Paul George’s off-court interests are well-known, from his love of video games to fishing. Often, PG sums up his vision for the future with a single quote: “Don’t tell me the sky’s the limit when there are footprints on the moon,” he says. This sentence wraps around the heels of his new signature shoe, the Nike PG 3.
The PG 3’s intergalactic inspiration comes from an official footwear and jumpsuit collaboration with the National Aeronautics and Space Administration, using patches, NASA colors, and other references that unite basketball and space flight. “I grew up in Palmdale, California, which has a big NASA base that not a lot of people know about,” says Paul George of the collaboration, which has the city’s zip code, 93552, on the shoe. “This shoe is for the kids who want to fly, whether as professional athletes or astronauts.”
Nike Basketball designers met with NASA designers after spending months improving the shoe’s traction, comfort, lockdown, and lightness.
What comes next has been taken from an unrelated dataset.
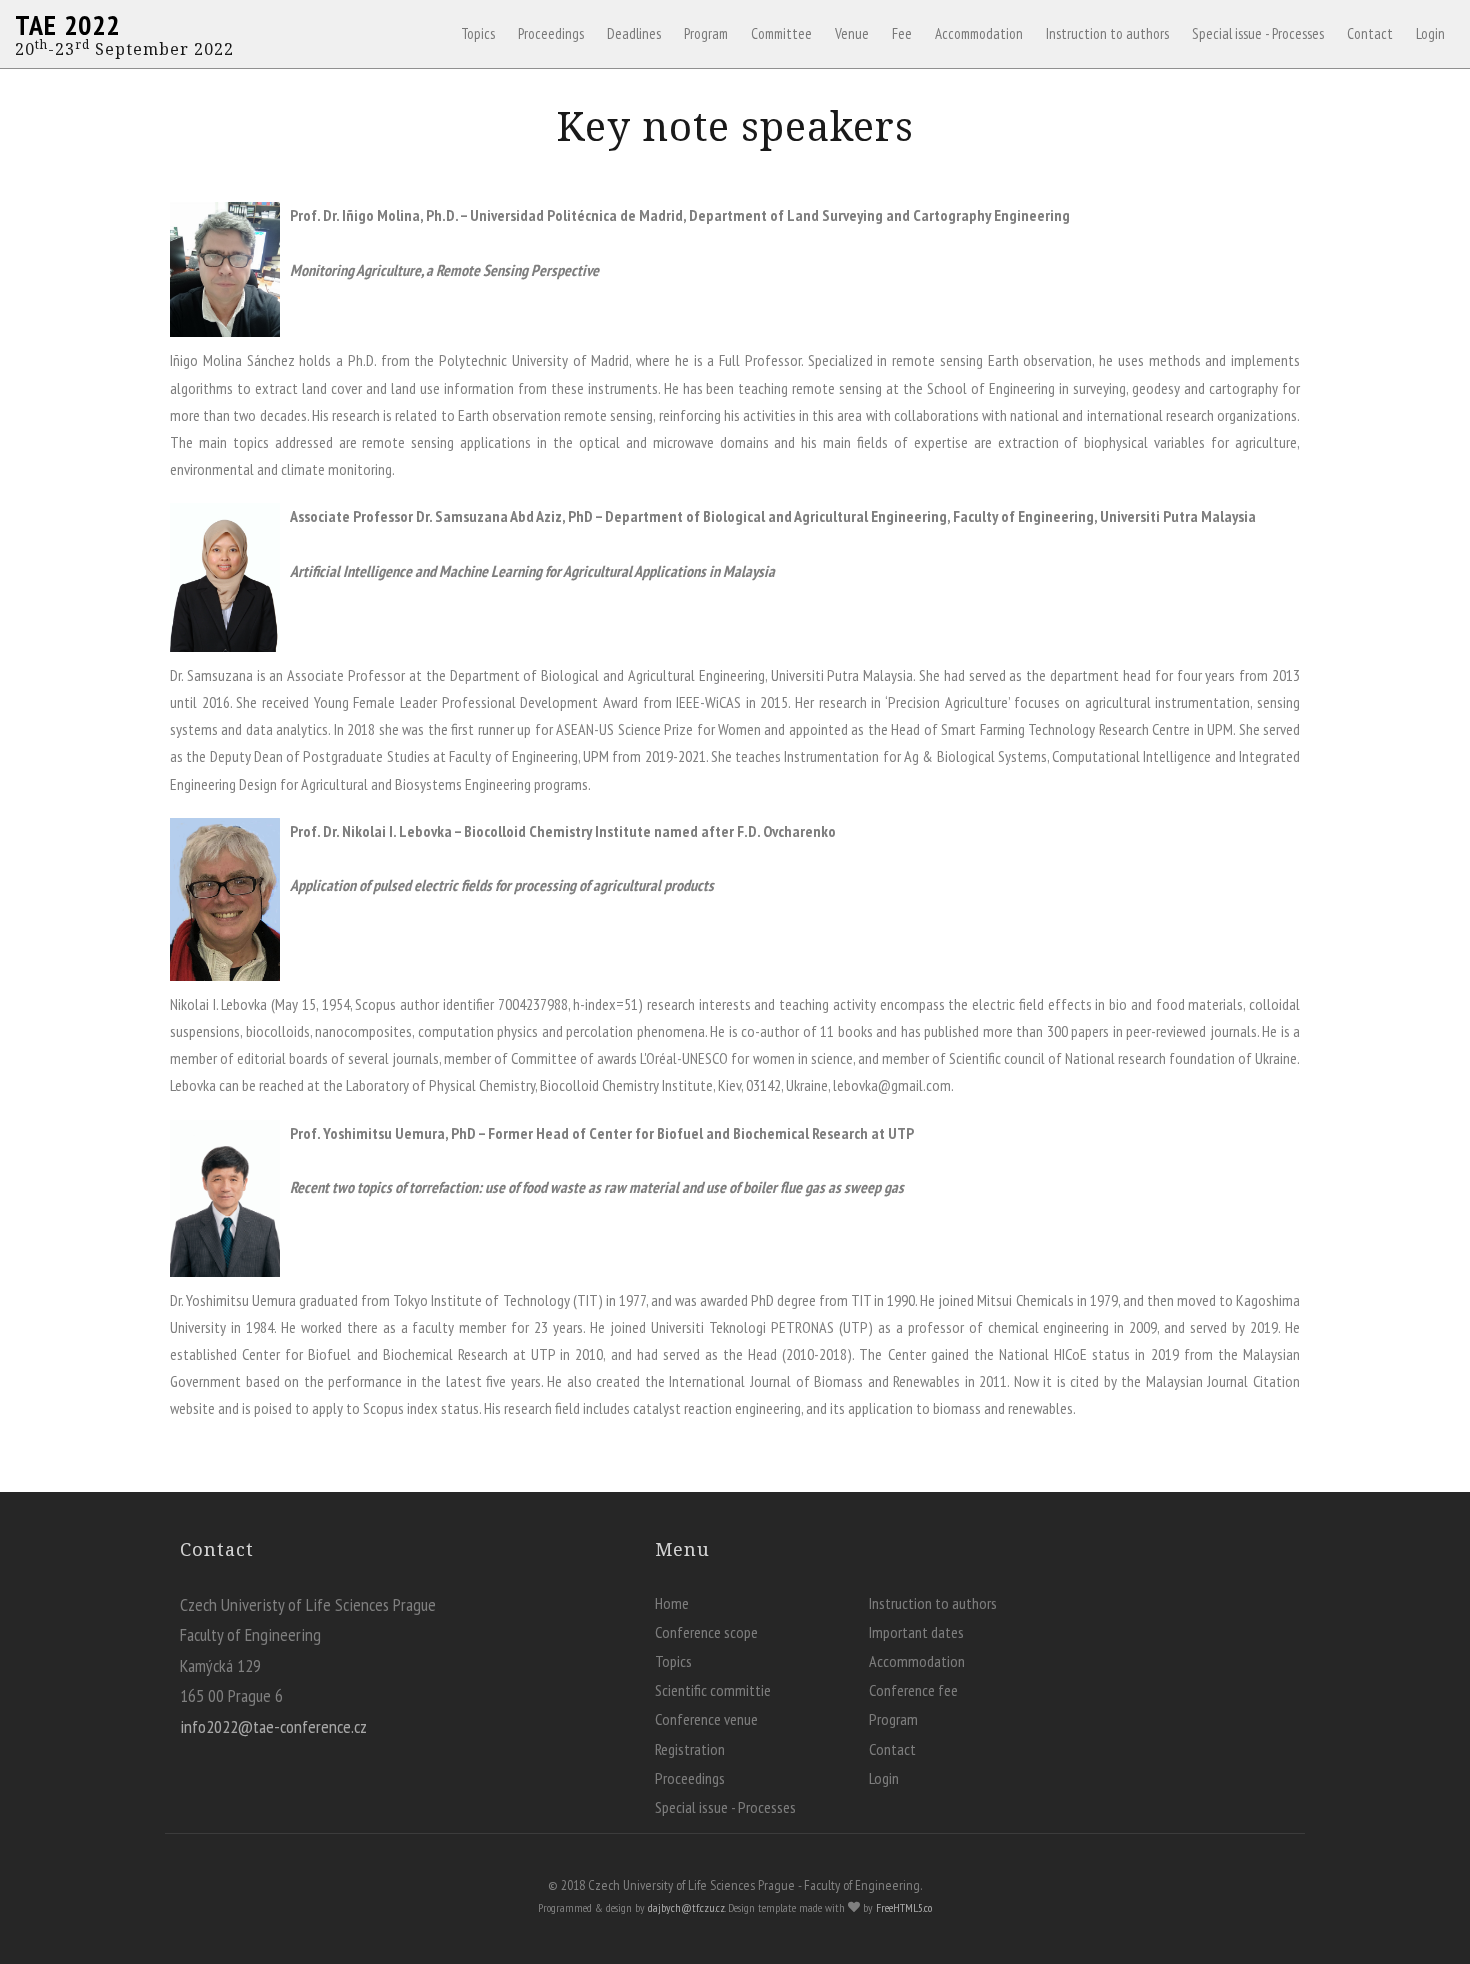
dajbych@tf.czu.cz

Paul George even shadowed an astronaut at NASA’s Kennedy Space Center in Orlando, as a way of understanding their daily training and routines. “NASA inspires us in how they use minimal resources to create things that will survive in extreme environments,” says Tony Hardman, Nike Basketball Footwear Designer. “We’ve done the same with the PG 3, making it lightweight with multi-directional support.”
The PG 3’s lightness comes from the use of soft, lightweight foam and a rip-stop collar, all atop the same Nike Zoom Air bag from the PG 2. The circular traction on the outsole was inspired by moon craters — a pattern built using algorithms from various analyses of PG’s movement. The shoe also has an Apollo 14 patch on the heel, a red “Remove Before Flight” tag, and both PG’s logo and the American flag on the tongues.
“I always wanted to be in the NBA,” says Paul George. “That’s the sky. Now, me being an All-Star, me working to become a champion — that’s the footprints on the moon.”